[[ Data records, beginning ]]
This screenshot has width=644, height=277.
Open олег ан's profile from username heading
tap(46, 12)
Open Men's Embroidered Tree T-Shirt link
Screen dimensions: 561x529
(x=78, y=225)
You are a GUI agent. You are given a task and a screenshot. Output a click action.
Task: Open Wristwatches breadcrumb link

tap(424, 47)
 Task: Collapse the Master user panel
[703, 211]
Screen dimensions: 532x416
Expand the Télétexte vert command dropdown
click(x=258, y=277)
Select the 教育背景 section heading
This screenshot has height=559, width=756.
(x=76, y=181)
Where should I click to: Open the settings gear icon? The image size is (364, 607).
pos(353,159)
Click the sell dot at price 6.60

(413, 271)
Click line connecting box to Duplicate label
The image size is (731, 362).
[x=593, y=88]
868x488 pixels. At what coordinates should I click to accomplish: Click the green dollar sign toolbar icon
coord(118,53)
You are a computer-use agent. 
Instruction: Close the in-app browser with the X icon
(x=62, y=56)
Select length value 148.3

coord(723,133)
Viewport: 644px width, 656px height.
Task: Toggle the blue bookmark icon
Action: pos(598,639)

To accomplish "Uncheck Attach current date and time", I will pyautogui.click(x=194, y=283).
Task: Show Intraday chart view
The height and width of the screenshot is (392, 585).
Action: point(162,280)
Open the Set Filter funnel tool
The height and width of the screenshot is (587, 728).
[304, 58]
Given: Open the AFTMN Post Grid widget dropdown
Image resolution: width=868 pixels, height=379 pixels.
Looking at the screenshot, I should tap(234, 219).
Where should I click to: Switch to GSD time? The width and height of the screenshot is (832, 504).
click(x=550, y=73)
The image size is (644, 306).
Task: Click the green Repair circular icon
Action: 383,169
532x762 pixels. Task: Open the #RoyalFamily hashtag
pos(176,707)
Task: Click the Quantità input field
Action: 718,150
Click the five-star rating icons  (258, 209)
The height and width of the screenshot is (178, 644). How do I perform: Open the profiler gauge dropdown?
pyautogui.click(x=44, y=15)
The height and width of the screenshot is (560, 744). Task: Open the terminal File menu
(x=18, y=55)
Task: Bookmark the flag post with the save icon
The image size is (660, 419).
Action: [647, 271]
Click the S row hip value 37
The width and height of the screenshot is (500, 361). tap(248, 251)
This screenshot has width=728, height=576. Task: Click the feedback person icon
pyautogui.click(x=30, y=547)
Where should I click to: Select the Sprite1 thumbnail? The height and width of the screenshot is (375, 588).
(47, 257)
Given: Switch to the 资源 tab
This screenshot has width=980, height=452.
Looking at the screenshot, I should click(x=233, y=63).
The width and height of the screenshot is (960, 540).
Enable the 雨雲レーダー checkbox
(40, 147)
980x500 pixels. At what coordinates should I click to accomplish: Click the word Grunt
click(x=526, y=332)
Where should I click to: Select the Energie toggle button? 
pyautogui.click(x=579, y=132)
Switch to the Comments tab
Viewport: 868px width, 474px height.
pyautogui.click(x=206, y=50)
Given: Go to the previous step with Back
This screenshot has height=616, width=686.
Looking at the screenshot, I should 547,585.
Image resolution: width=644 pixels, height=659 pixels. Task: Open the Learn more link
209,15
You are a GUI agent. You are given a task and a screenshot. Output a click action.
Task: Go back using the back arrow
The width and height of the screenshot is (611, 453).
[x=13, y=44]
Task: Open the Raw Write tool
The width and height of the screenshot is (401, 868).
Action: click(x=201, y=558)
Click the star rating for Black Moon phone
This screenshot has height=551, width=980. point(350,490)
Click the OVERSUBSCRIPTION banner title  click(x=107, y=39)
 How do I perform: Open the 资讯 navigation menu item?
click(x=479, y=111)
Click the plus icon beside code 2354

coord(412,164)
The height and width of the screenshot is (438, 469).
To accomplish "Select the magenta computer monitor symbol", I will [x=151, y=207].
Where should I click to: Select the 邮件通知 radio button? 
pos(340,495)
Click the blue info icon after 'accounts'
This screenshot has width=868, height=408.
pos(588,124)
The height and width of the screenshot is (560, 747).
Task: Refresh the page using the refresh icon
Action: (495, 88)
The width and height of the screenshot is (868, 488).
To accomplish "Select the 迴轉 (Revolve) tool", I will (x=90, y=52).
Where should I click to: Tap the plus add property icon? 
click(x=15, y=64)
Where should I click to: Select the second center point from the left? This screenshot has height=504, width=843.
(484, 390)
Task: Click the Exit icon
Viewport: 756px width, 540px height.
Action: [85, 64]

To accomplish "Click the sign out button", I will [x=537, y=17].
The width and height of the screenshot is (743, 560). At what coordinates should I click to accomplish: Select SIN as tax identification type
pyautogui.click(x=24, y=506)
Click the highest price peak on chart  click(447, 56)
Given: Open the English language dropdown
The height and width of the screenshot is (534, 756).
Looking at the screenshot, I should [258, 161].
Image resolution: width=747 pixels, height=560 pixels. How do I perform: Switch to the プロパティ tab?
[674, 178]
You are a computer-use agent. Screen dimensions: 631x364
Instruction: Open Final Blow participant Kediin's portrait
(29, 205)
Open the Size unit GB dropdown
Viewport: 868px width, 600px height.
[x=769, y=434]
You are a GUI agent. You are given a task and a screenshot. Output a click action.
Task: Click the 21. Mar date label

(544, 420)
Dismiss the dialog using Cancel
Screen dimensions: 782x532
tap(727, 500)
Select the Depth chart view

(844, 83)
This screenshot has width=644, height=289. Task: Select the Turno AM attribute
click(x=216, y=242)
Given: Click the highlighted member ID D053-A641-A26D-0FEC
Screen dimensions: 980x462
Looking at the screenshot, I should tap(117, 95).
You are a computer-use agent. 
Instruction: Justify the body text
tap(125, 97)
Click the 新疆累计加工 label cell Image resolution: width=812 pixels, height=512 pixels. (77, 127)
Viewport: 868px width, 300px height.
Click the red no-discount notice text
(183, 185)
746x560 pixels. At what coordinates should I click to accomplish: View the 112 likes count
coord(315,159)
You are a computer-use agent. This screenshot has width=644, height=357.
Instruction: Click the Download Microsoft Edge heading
[[ Data records, end ]]
▶ Problem description
Copy each line of the listing that includes "computer".

▶ Response
You are a computer-use agent. 
To accomplish "Select the magenta computer monitor symbol", I will [x=151, y=207].
You are a computer-use agent. Screen dimensions: 631x364
You are a computer-use agent. 
You are a computer-use agent. This screenshot has width=644, height=357.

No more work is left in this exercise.